Four years ago, May 9th, 2022, I had not yet started this journal/blog. I was still recovering (if that's the correct word) or adjusting to Kitty's death 2 months before, with the journal/blog commencement at the end of July to become a poor substitute for the long chats that Kitty and I shared every morning, until we didn't.

I have started and will soon finish the very short 84 Charing Cross Road by Helene Hanff.  Geri got it at the library yesterday and read it in one day, probably in one sitting.  I asked her to let me read it before returning it to the library, which I now doing.  I love the exchanges involving trans-Atlantic purchases of fine used books for $1.85, $2, or $6.  It reminds me of my youth when one of my favorite activities in addition to listening to Elvis, Little Richard, or Jimmy Rodgers records, was to hop on a Halstead Street bus or streetcar to  64th Street where I caught the Englewood "El" to the Wabash Avenue, multi-storied,  used bookstores in downtown Chicago where I would spend hours browsing and making a few purchases of treasures to bring home on the "El."  I believe I often brought home a bag of books, grateful for the riches so inexpensively available in those stores.  How musty and dusty they were, and I felt like I had discovered El Dorado just a short distance from 73rd and Emerald Avenue.  A friend of the author who had visited the London bookshop wrote her: "It's dim inside.  you smell the shop before you see it, it's a lovely smell.  I can't articulate it easily, but it's a combination of must and dust age, and walls of wood and floors of wood." To which I say 'Yes."  The references to food rationing n the UK reminded me of finding my parents' WWII ration book on top of a cabinet in our tiny basement kitchen when I was a boy.  Most food rationing here ended by the end of the war in 1945, but sugar rationing continued until 1947, when I was in the first grade at St. Leo Grade School.  I finished the book this afternoon.



I followed Geri's encouragement to sit out on our patio this afternoon.  I dearly love sitting out there and simply looking at space in front of me, Geri's marginal garden, the many tall trees hehind it along the border between our property and our neilghbor's, the Callery pear tree next to the patio with its two sets of wind chimes and plants around its trunk, all the Virginia Bluebells in bloom at this time of year, the sky and clouds above me, and the occasional squirrel, chipmunk, or bird movint through.  The temperature was in the mid-60s and I was sitting in the partial sun with only a slight breeze but I had to go back inside and put on a sweatshirt to stay warm.  Meanwhile, Geri was out weeding weaaring only her jeans and a short-sleeved T-shirt and was perfectly comfortable.  After sitting outside for only a short time and reading the last pages of 84, Charing Cross Road, my continuous glucose monitor alerted me that I was experiencing low glucose, in the 60s, and I  repaired to the house to stuff myself with some dark chocolate treats and get my glucose out of the danger range.  The photo illustrates how Geri stays warm in just her T-shirt while I'm cold in my sweatshirt: She works, I sit.
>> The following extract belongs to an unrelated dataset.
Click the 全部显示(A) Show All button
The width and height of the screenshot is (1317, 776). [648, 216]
Anniversary dinner was lamb chops, a baked potato, and beets.  I tried but failed to persuade Geri to go out for an anniversary dinner and some expensive steak.
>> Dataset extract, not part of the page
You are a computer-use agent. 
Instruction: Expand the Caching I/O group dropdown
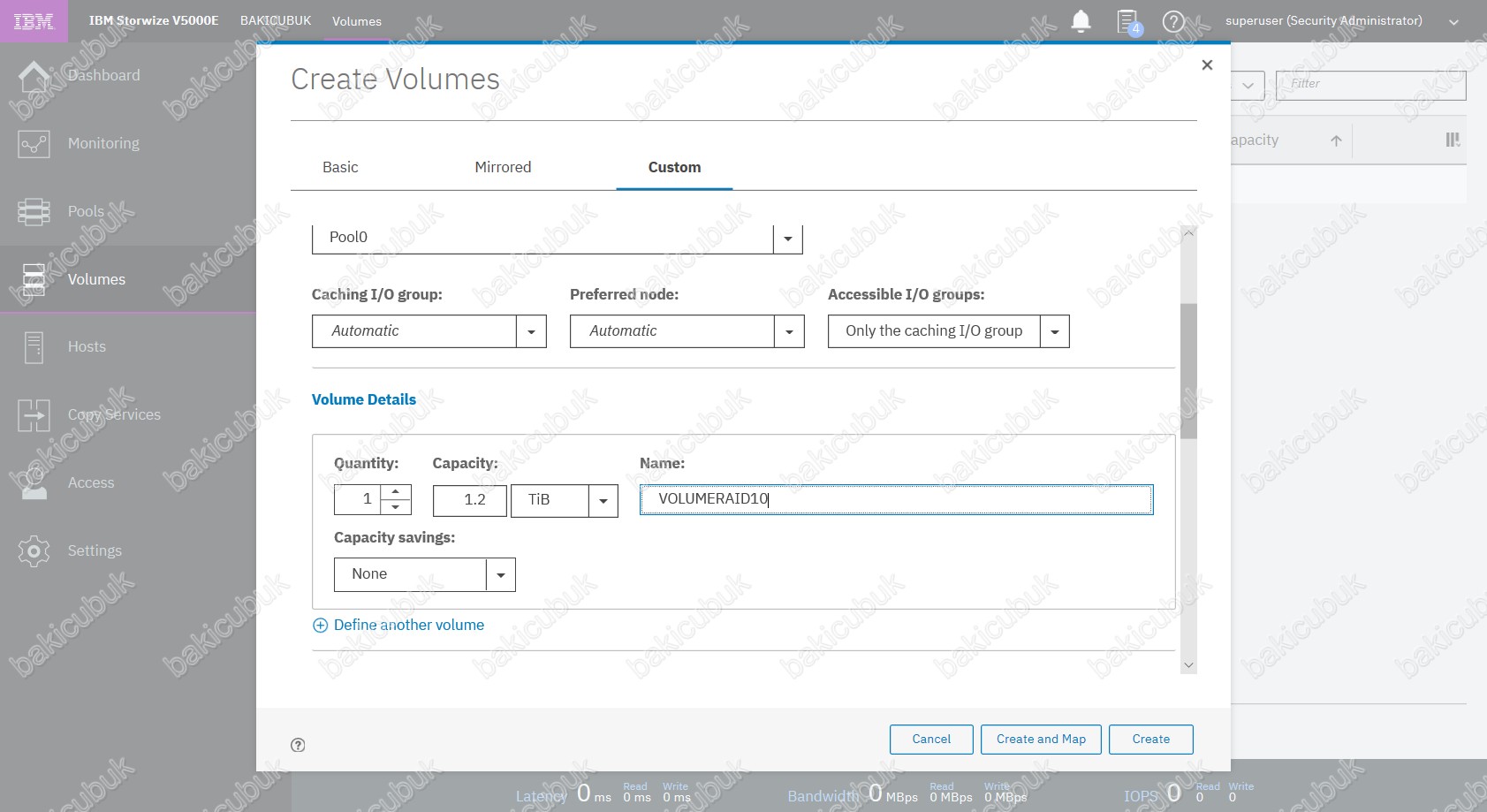coord(531,331)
Low glucose alarm.  I'm experiencing several.many low glucose warnings from my CGM, despite eating Dove's Dark Chocolate Mints and many grapes.  I've learned that chocolate is not the thing to take in these circumstances because its high fat cotent slows down the digestion of its glucose, so lesson learned, but I'm still surprised by my body's wanting to return to low a low glucose state.